Saved data entries
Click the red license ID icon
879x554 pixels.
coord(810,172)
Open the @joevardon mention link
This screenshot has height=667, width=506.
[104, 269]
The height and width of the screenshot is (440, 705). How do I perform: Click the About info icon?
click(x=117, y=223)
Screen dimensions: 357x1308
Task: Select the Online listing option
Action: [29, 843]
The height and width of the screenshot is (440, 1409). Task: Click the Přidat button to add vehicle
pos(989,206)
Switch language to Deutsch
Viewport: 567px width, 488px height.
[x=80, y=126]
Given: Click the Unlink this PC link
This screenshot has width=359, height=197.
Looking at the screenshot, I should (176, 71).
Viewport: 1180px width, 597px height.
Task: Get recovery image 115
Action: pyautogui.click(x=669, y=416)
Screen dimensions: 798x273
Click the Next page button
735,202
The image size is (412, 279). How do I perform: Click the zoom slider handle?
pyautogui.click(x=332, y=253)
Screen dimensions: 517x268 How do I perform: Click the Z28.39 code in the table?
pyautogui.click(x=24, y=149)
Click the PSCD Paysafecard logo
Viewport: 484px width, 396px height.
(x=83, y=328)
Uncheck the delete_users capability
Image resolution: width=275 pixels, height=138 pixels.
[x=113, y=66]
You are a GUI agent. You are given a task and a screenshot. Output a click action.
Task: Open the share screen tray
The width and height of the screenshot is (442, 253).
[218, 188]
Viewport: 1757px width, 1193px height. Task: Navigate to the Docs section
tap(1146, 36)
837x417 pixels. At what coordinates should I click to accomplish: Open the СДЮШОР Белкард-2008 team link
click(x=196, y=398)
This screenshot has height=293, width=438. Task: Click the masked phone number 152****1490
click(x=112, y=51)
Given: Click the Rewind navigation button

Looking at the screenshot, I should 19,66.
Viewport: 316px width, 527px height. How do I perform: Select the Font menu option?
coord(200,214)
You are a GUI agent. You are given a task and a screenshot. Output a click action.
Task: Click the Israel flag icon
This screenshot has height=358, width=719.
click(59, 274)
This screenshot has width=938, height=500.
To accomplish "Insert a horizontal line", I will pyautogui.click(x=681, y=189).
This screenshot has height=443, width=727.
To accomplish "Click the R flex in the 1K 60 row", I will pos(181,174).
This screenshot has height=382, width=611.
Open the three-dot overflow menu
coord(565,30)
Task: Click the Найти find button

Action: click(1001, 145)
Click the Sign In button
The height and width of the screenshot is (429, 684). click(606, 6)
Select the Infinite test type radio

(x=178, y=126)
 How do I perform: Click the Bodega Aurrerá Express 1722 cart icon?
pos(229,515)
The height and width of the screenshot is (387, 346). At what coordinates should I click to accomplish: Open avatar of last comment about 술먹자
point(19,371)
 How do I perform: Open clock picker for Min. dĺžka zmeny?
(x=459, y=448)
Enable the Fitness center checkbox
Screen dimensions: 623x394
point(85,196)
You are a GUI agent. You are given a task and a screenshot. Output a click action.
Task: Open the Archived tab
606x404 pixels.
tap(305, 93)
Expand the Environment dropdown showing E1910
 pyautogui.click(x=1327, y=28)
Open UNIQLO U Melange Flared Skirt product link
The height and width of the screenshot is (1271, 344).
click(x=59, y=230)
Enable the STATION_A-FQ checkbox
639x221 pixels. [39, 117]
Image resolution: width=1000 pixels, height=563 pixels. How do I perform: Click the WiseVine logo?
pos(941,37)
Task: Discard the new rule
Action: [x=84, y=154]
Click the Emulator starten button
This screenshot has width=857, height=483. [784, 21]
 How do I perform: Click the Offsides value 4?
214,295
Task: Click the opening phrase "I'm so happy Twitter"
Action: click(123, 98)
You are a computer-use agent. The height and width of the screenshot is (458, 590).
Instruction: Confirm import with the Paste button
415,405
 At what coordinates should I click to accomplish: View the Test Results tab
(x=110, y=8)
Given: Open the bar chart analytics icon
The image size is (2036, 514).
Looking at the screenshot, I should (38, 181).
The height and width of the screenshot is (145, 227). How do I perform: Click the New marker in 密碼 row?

* [Required action]
The required response is a complete, exact copy of the records.

* [Reply]
Click the red license ID icon
879x554 pixels.
coord(810,172)
Open the @joevardon mention link
This screenshot has height=667, width=506.
[104, 269]
The height and width of the screenshot is (440, 705). How do I perform: Click the About info icon?
click(x=117, y=223)
Screen dimensions: 357x1308
Task: Select the Online listing option
Action: [29, 843]
The height and width of the screenshot is (440, 1409). Task: Click the Přidat button to add vehicle
pos(989,206)
Switch language to Deutsch
Viewport: 567px width, 488px height.
[x=80, y=126]
Given: Click the Unlink this PC link
This screenshot has width=359, height=197.
Looking at the screenshot, I should (176, 71).
Viewport: 1180px width, 597px height.
Task: Get recovery image 115
Action: pyautogui.click(x=669, y=416)
Screen dimensions: 798x273
Click the Next page button
735,202
The image size is (412, 279). How do I perform: Click the zoom slider handle?
pyautogui.click(x=332, y=253)
Screen dimensions: 517x268 How do I perform: Click the Z28.39 code in the table?
pyautogui.click(x=24, y=149)
Click the PSCD Paysafecard logo
Viewport: 484px width, 396px height.
(x=83, y=328)
Uncheck the delete_users capability
Image resolution: width=275 pixels, height=138 pixels.
[x=113, y=66]
You are a GUI agent. You are given a task and a screenshot. Output a click action.
Task: Open the share screen tray
The width and height of the screenshot is (442, 253).
[218, 188]
Viewport: 1757px width, 1193px height. Task: Navigate to the Docs section
tap(1146, 36)
837x417 pixels. At what coordinates should I click to accomplish: Open the СДЮШОР Белкард-2008 team link
click(x=196, y=398)
This screenshot has height=293, width=438. Task: Click the masked phone number 152****1490
click(x=112, y=51)
Given: Click the Rewind navigation button

Looking at the screenshot, I should 19,66.
Viewport: 316px width, 527px height. How do I perform: Select the Font menu option?
coord(200,214)
You are a GUI agent. You are given a task and a screenshot. Output a click action.
Task: Click the Israel flag icon
This screenshot has height=358, width=719.
click(59, 274)
This screenshot has width=938, height=500.
To accomplish "Insert a horizontal line", I will pyautogui.click(x=681, y=189).
This screenshot has height=443, width=727.
To accomplish "Click the R flex in the 1K 60 row", I will pos(181,174).
This screenshot has height=382, width=611.
Open the three-dot overflow menu
coord(565,30)
Task: Click the Найти find button

Action: click(1001, 145)
Click the Sign In button
The height and width of the screenshot is (429, 684). click(606, 6)
Select the Infinite test type radio

(x=178, y=126)
 How do I perform: Click the Bodega Aurrerá Express 1722 cart icon?
pos(229,515)
The height and width of the screenshot is (387, 346). At what coordinates should I click to accomplish: Open avatar of last comment about 술먹자
point(19,371)
 How do I perform: Open clock picker for Min. dĺžka zmeny?
(x=459, y=448)
Enable the Fitness center checkbox
Screen dimensions: 623x394
point(85,196)
You are a GUI agent. You are given a task and a screenshot. Output a click action.
Task: Open the Archived tab
606x404 pixels.
tap(305, 93)
Expand the Environment dropdown showing E1910
 pyautogui.click(x=1327, y=28)
Open UNIQLO U Melange Flared Skirt product link
The height and width of the screenshot is (1271, 344).
click(x=59, y=230)
Enable the STATION_A-FQ checkbox
639x221 pixels. [39, 117]
Image resolution: width=1000 pixels, height=563 pixels. How do I perform: Click the WiseVine logo?
pos(941,37)
Task: Discard the new rule
Action: [x=84, y=154]
Click the Emulator starten button
This screenshot has width=857, height=483. [784, 21]
 How do I perform: Click the Offsides value 4?
214,295
Task: Click the opening phrase "I'm so happy Twitter"
Action: click(123, 98)
You are a computer-use agent. The height and width of the screenshot is (458, 590).
Instruction: Confirm import with the Paste button
415,405
 At what coordinates should I click to accomplish: View the Test Results tab
(x=110, y=8)
Given: Open the bar chart analytics icon
The image size is (2036, 514).
Looking at the screenshot, I should (38, 181).
The height and width of the screenshot is (145, 227). How do I perform: Click the New marker in 密碼 row?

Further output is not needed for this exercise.